Mein Hotel war voll und ich musste auschecken. Freundlicherweise wurde mir ein Zimmer in dem gleichnamigen Hotel in einem anderen Stadtteil Tokios reserviert – in Ikebukuro. So grob wusste ich auch wann ich wo mit der U-Bahn wo umsteigen musste um dort anzukommen. Allerdings muss ich beim Umsteigen furchtbar hilflos ausgesehen haben, als mich ein älterer Japaner ansprach. Er wusste sofort was zu tun war. Den hilflosen überforderten Ausländer musste jemand an die Hand nehmen. Ich sprach kein Japanisch, er sprach nur Japanisch – die Konstellation war perfekt. Ich zeigte ihm auf dem U-Bahnplan wo ich hin musste, er zeigte mit dem Finger auf seine Nase und anschließend winkte er mit der Hand in eine Richtung. Er ging wenige Meter vor, drehte sich zu mir um und schaute mich erwartungsvoll an. Ich hatte verstanden, mein Auftrag lautete: folge diesem Mann.
Der Mann war ca. 160 cm groß, sehr schmächtig, hatte ein ehrliches Lächeln auf den Lippen und strahlte Freundlichkeit aus. Er hatte etwas von einem hageren Mr. Miyagi.

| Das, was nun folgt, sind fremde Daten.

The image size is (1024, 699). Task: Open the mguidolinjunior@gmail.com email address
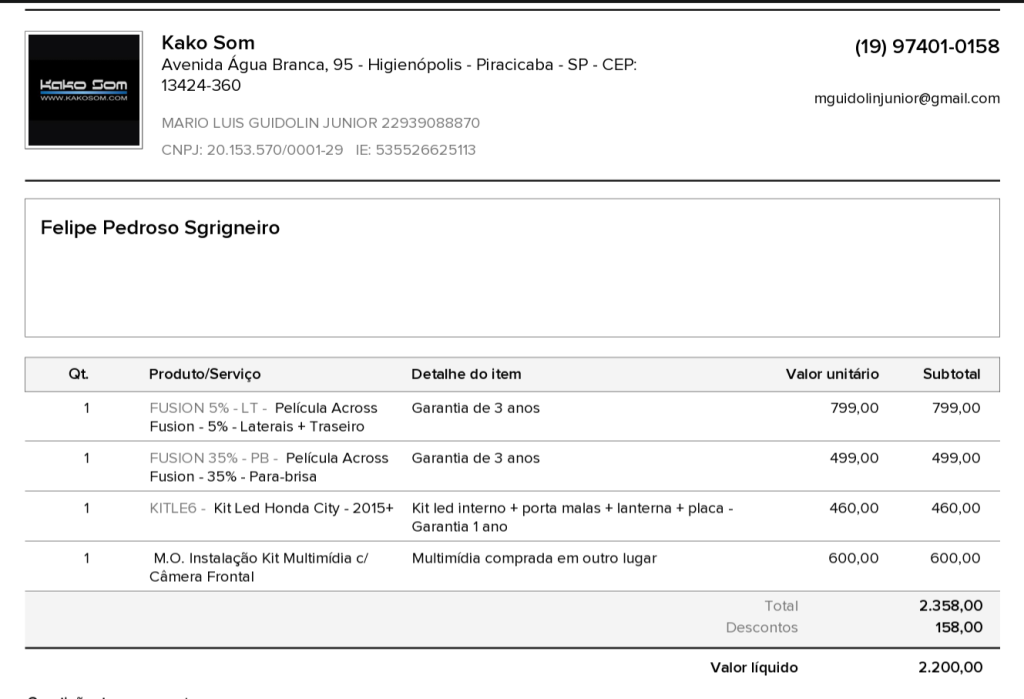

Trotz einer fehlenden gemeinsamen Sprache kamen wir ins Gespräch. Mr. Miyagi zeigte erneut auf seine Nase und legte anschließend den ausgestreckten Zeige-, Mittel- und Ringfinger der rechten Hand auf die Innenfläche seiner linken Hand und sagte dabei etwas auf Japanisch. Ich verstand, dass er mir sein Alter nannte, aber ich brauchte weitere 30 Sekunden um die Zahl zu entschlüsseln. Er war 81. Ich weiß nicht wie alt der echte Mr. Miyagi war als er Daniel-san trainierte, aber auf 81 Jahre hätte ich weder den einen, noch den anderen Mr. Miyagi geschätzt. Ob er verstanden hatte, dass ich ihm sagte er sähe viel jünger aus weiß ich nicht, aber er freute sich. Mr. Miyagi freute sich auch als ich ihm mein Alter verriet. Unsere Situation wurde durch Mr. Miyagi weiter aufgelockert als er einen Pantomimischen Witz machte und ich lächelte – er schien ein lustiger, hilfsbereiter und sehr fröhlicher Japaner zu sein.

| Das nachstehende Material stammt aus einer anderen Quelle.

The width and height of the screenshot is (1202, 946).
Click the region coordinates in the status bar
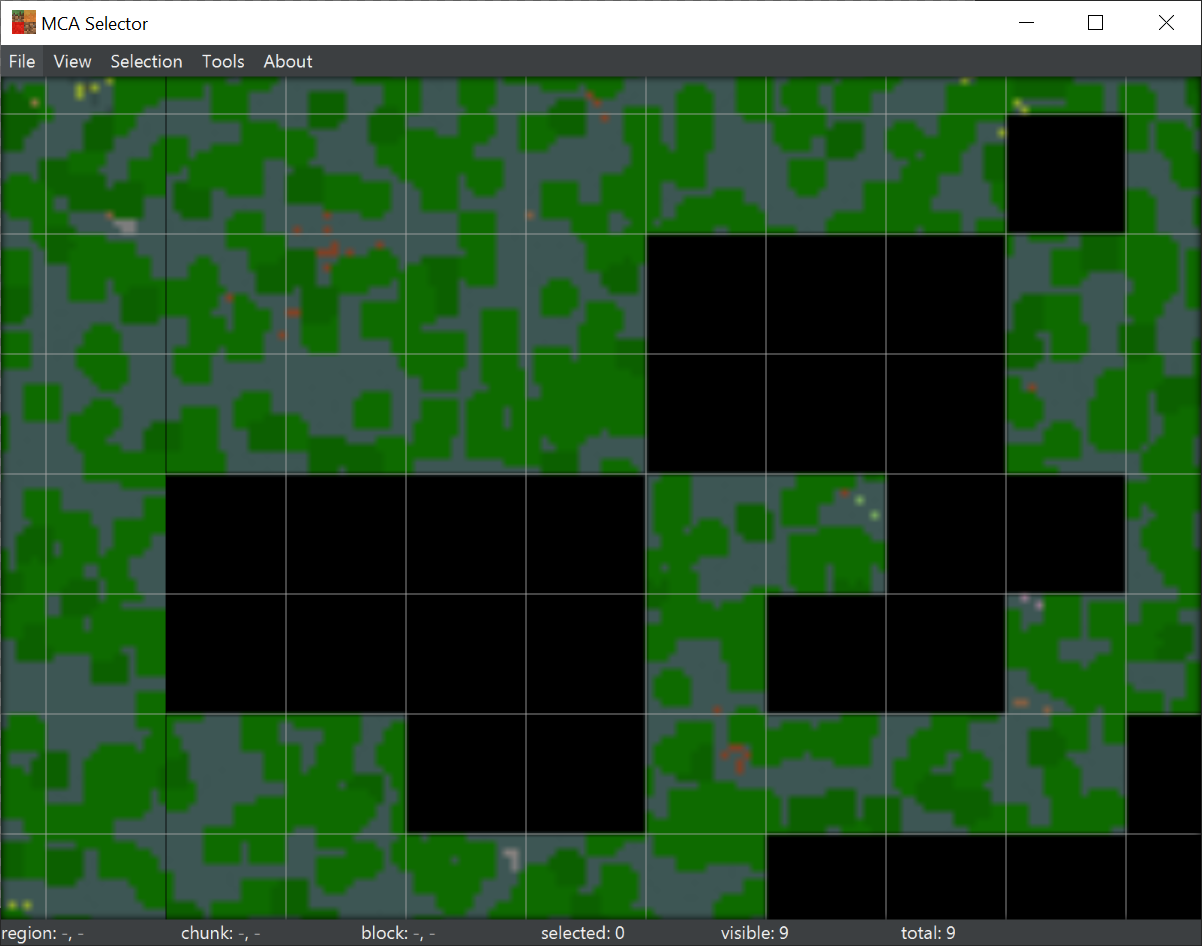click(x=42, y=933)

Wir waren inzwischen an den Einlassautomaten für die nächsten Linien angelangt. Mr. Miyagi blieb stehen und zückte ein kleines schwarzen A6 Notizheft aus seiner Brusttasche. Kein Hightech-Mobiltelefon, iPhone oder PDA, ein kleines schwarzen A6 Notizbuch.
Er wiederholte leise meinen Zielort, warf einen kritischen Blick in sein Notizbuch und nannte mir die Nummer 15. Ich bedankte mich höflich auf Japanisch.
Kurz darauf bat er mich Namen und Alter in sein Notizbuch einzutragen und ich las in dem Notizbuch, dass der freundlichte kleine Japaner bereits vielen Menschen weitergeholfen haben musste – ich trug auch meine Daten in die Liste ein und bedankte mich erneut. Mit einem Lächeln auf den Lippen verabschiedeten wir uns und ich folgte der Nummer 15 zum zur Yamamoto Line.